Ecclesiastically, the village belonged to Schönenberg (or Sconenberg, a now vanished village) between Riegenroth and Kisselbach, for which a nobleman of the House of Schönburg from Castle Schönburg near Oberwesel endowed a chapel, assigned to the deaconry of Boppard. Even when the chapel was raised to parish church in 1275, it still belonged to that deaconry. Later, when Kisselbach had its own church, it was for a time after the Reformation used by both Catholics and Protestants in a simultaneum. Later, after the Declaration of 1707, the Evangelicals were supposed to be awarded the church in Kisselbach, which lay “on this side of the Simmerbach” on Evangelical Electoral-Palatine territory. However, there were very few houses there. So, the Kisselbach villagers, who were Electoral-Trier subjects, and therefore Catholics, took issue with this proposal. Only in 1787 did Riegenroth get its own Evangelical church. Since then, there has been the parish of Riegenroth with Kisselbach, Steinbach and Laudert. Until 1999, this was parochially bound to the parish of Pleizenhausen, to which belong, besides the main centre, also Bergenhausen and Rayerschied. The rectory stood in Pleizenhausen. Since 1999, the parish of Riegenroth has been tied to the parish of Horn-Laubach-Bubach and has belonged to the Evangelical Church district of Simmern-Trarbach.
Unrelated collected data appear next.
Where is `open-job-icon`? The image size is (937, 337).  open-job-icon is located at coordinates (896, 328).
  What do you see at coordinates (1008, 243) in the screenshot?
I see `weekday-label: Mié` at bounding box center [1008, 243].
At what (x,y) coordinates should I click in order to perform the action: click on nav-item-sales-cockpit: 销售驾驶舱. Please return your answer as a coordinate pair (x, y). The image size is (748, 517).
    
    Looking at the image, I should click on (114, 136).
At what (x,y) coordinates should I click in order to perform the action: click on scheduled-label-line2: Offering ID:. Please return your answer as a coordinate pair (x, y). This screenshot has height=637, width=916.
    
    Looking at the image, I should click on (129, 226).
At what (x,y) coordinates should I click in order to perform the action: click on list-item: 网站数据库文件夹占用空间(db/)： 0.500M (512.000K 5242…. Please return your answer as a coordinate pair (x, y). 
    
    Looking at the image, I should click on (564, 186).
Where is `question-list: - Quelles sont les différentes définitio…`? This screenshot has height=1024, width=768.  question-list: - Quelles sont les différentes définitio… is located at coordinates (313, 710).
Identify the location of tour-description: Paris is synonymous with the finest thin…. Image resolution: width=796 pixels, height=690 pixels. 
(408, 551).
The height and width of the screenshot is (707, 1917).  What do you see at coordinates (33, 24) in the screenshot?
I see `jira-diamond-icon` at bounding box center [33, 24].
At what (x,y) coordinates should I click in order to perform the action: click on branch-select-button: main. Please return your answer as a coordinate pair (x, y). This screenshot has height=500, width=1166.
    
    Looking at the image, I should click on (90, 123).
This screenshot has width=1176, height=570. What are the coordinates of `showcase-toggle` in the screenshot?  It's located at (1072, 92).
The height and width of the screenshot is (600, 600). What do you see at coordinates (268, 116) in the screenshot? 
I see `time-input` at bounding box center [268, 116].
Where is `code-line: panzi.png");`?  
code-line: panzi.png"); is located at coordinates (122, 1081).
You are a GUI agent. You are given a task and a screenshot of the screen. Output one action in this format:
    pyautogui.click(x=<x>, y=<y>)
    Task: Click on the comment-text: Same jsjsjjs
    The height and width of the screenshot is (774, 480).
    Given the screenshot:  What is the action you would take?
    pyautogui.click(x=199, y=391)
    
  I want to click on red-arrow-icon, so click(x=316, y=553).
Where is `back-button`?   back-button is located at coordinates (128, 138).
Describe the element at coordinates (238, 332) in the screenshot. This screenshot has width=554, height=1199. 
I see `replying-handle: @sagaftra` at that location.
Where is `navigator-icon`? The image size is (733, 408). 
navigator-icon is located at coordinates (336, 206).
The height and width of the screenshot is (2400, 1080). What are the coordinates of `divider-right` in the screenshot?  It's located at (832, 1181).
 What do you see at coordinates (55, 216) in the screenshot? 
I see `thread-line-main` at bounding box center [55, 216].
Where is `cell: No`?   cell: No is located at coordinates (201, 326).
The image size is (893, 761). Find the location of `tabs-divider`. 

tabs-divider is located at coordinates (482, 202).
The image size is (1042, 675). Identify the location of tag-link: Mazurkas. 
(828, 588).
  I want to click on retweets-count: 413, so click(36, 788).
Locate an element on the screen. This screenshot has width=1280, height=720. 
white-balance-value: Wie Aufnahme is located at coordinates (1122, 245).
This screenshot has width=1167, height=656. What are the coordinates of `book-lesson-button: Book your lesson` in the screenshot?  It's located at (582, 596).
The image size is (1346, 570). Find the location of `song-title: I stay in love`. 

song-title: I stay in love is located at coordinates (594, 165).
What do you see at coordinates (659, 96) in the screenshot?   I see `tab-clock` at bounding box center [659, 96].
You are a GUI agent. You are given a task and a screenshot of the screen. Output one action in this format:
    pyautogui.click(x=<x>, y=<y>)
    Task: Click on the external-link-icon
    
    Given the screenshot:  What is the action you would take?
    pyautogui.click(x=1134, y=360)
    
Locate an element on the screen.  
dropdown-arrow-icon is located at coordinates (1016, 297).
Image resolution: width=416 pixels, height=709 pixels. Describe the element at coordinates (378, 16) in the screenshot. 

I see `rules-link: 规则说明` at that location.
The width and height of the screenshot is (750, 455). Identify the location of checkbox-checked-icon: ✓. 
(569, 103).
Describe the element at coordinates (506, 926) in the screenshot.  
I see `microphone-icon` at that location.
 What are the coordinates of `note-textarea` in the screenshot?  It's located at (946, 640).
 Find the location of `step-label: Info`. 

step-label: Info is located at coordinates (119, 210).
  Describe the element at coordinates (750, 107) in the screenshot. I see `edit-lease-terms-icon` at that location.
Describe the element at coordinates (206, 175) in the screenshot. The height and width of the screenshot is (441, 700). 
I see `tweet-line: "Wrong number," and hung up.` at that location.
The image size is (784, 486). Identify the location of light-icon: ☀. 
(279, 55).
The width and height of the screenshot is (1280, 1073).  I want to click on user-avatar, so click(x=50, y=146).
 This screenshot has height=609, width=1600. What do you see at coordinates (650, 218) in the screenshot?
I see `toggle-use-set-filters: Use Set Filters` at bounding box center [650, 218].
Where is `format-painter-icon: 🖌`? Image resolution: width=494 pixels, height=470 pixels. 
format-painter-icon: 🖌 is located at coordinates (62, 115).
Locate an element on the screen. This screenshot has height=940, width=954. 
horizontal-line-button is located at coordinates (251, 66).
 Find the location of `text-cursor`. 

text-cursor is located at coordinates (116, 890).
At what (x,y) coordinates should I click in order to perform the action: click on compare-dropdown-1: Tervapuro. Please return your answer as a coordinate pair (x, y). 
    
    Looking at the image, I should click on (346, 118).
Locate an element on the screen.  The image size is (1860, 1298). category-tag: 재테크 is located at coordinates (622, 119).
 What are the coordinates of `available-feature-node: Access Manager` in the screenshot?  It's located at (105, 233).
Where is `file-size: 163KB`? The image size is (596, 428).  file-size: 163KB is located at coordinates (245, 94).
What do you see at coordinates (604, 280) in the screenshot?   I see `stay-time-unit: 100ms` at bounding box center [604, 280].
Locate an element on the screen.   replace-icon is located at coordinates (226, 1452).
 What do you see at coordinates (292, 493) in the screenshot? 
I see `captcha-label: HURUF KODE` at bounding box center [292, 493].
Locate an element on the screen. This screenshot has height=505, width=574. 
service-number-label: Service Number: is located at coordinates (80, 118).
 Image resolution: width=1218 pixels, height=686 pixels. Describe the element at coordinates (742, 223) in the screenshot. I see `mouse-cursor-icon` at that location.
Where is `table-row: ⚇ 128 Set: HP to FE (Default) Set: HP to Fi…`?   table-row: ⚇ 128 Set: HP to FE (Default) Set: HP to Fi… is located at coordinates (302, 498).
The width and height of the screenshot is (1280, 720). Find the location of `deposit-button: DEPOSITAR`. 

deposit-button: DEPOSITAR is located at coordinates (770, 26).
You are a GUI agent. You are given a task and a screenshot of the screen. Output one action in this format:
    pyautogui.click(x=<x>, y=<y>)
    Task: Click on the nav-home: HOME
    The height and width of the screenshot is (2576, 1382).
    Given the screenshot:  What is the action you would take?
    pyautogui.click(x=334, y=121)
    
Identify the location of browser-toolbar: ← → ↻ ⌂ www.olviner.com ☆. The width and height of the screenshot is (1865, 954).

There are only a few Catholics in the municipality.

==Politics==

===Municipal council===
The council is made up of 6 council members, who were elected by majority vote at the municipal election held on 7 June 2009, and the honorary mayor as chairman.

===Mayor===
Riegenroth’s mayor is Ben Kunz.

===Coat of arms===
The German blazon reads: In der schwarzen Schildfläche zwischen zwei gekreuzten goldenen Palmwedeln ein nach rechts schreitender aufrechter goldener Löwe, rotbezungt und -bewehrt.

The municipality’s arms might in English heraldic language be described thus: Sable between two palm leaves palewise, the stems in base per saltire Or a lion rampant of the same armed and langued gules.

The village and court of Riegenroth were sold in the early 15th century by the Knights of Schönberg at the Castle at Wesel to the Counts Palatine of the Rhine. The gold lion on the black field refers to the landholders, the Dukes of Palatinate-Simmern and the Electors Palatine.

The charges – the lion and the palm leaves – are drawn unaltered from the old 1720 court seal.

==Culture and sightseeing==

===Buildings===
The following are listed buildings or sites in Rhineland-Palatinate’s Directory of Cultural Monuments:
- Evangelical church, Bubacher Straße – Baroque aisleless church, marked 1787, tower 1865; whole complex of buildings with graveyard
- Former Schönenberg graveyard, south of Riegenroth – sandstone cross, marked 1777

==Economy and infrastructure==
The Autobahn A 61 can be reached through the Laudert interchange, 5 km away. The Rhine can be reached over the Rheingoldstraße, a road from Simmern to Oberwesel passing through Kisselbach, from which the journey is 15 km. Not much farther away are Kastellaun, which lies on Bundesstraße 327 and the Hunsrückhöhenstraße (“Hunsrück Heights Road”, a scenic road across the Hunsrück built originally as a military road on Hermann Göring’s orders), and Simmern, through which runs Bundesstraße 50, where there are indoor and outdoor swimming pools along with shopping and entertainment facilities.